_What is being asked_.
Take the lines below from the one with "This screenshot has" through the one with "You are a GUI" and retype them exactly. Include nothing else, and no pictures.

_Dataset entries_.
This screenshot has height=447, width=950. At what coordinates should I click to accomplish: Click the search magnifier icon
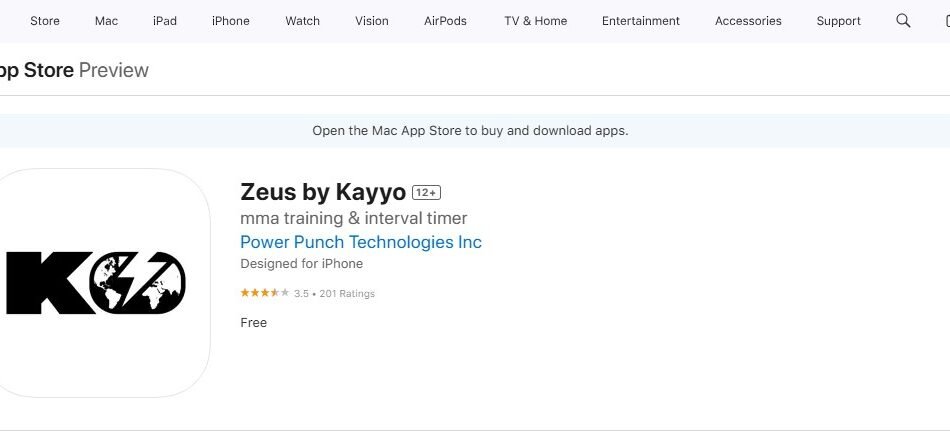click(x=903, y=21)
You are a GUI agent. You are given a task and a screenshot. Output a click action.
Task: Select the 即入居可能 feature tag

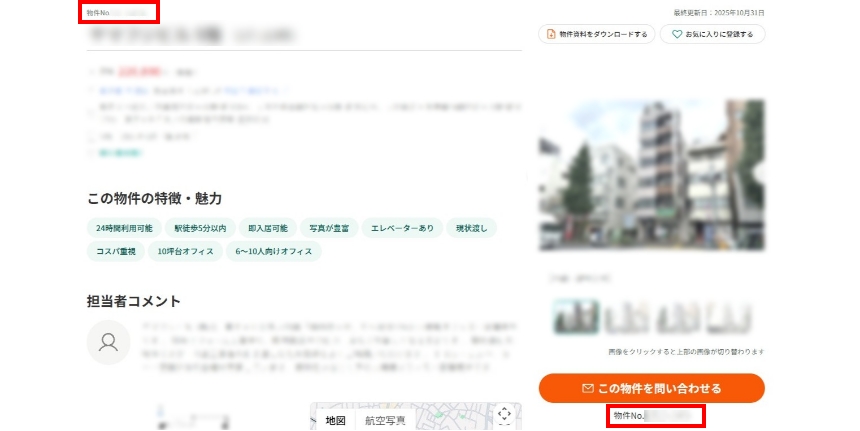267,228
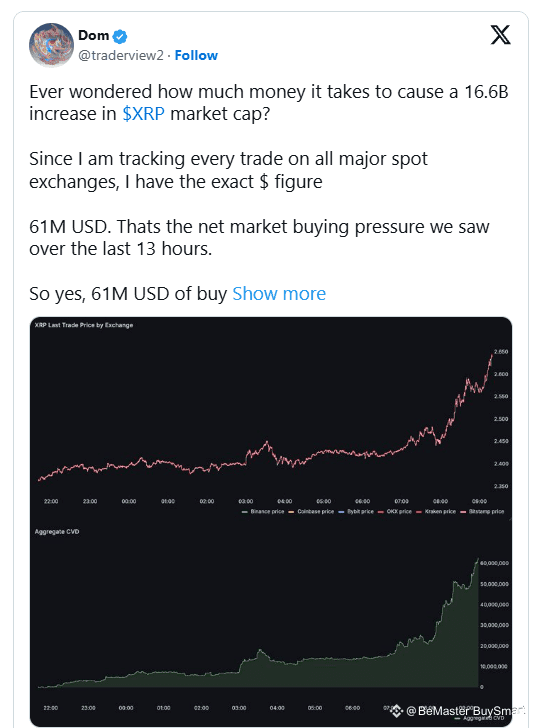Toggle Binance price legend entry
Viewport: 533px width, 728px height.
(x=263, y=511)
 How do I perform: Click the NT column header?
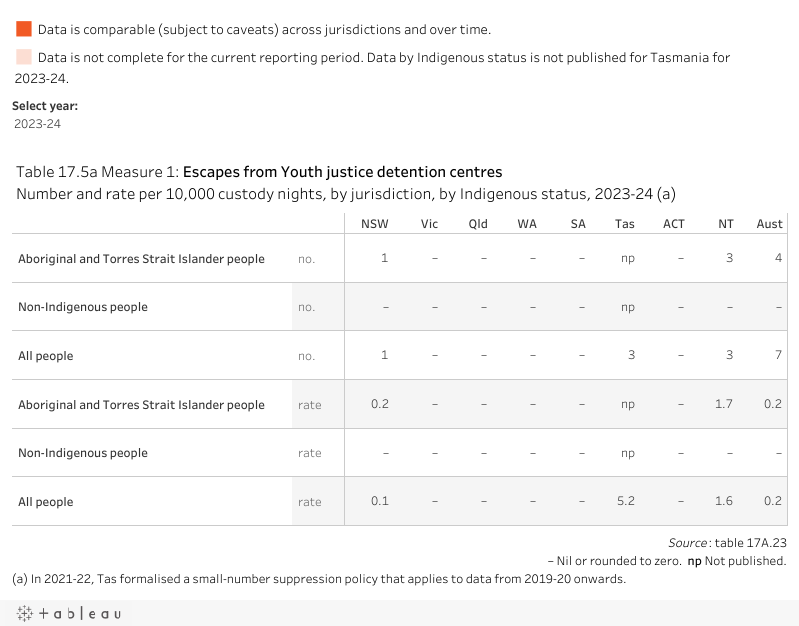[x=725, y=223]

---

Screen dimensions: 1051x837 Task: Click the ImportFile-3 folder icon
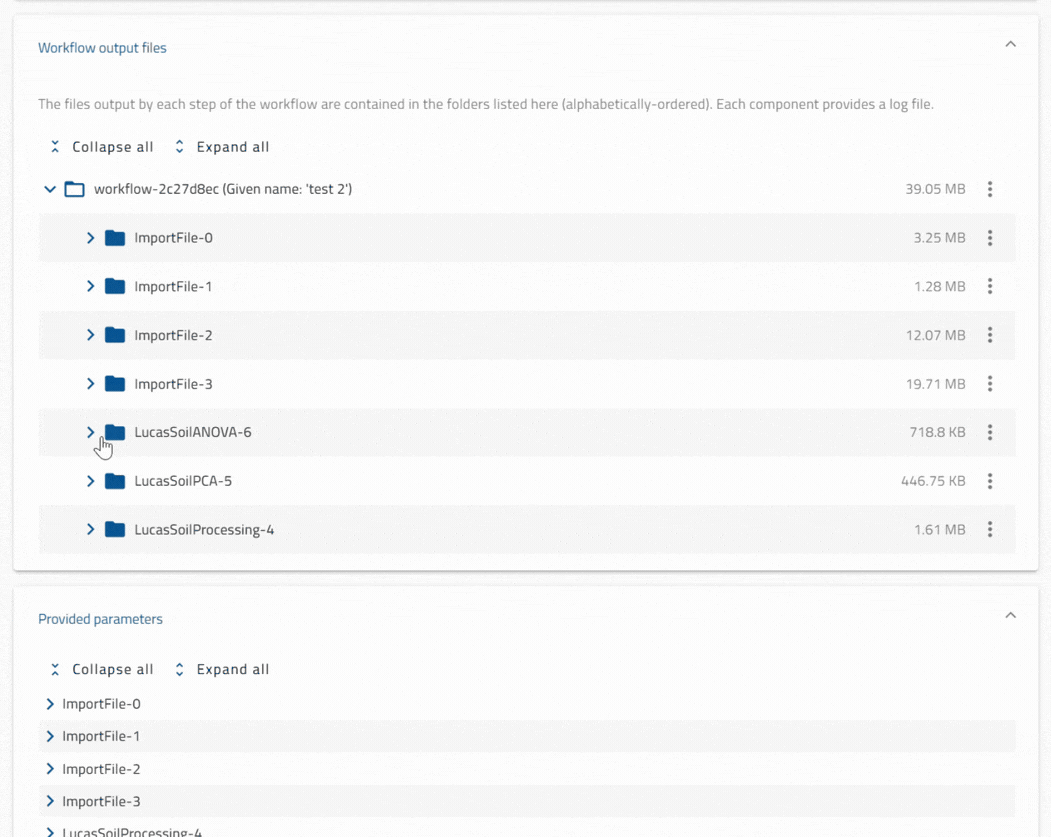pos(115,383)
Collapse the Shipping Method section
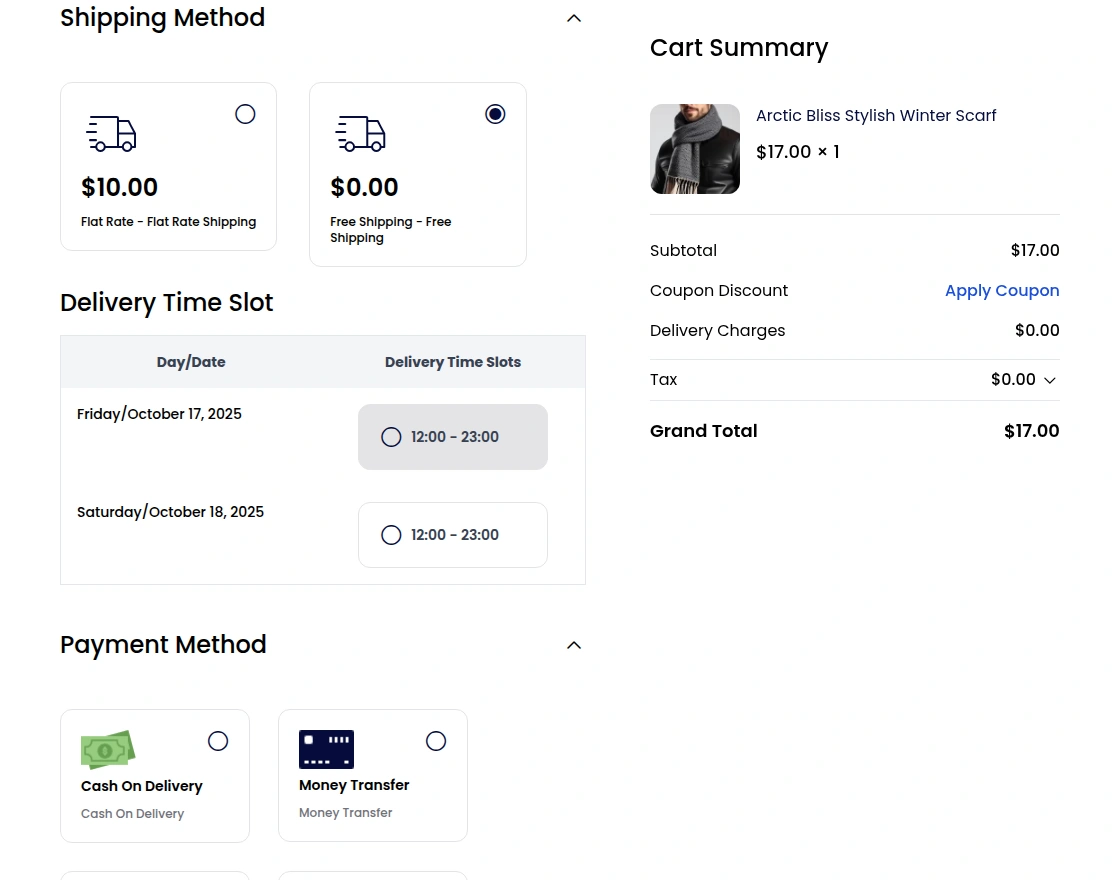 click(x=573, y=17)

==

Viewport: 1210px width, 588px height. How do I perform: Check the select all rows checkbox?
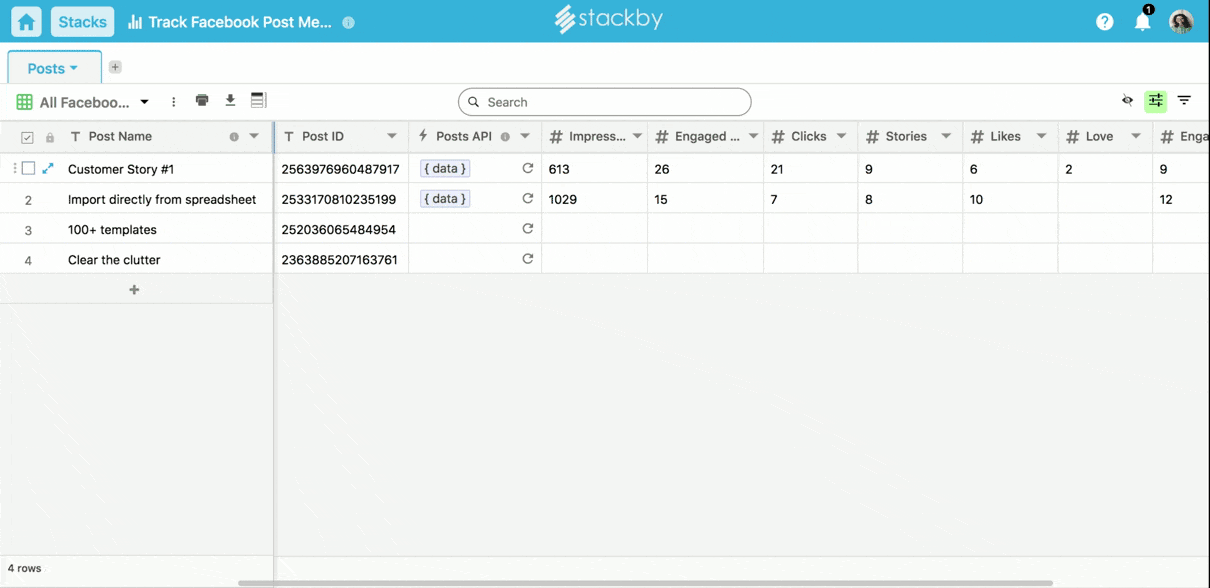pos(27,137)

_Written response_.
This screenshot has height=447, width=950. At what coordinates should I click to accomplish: Click the search magnifier icon
click(x=903, y=21)
You are a GUI agent. You are given a task and a screenshot. Output a click action.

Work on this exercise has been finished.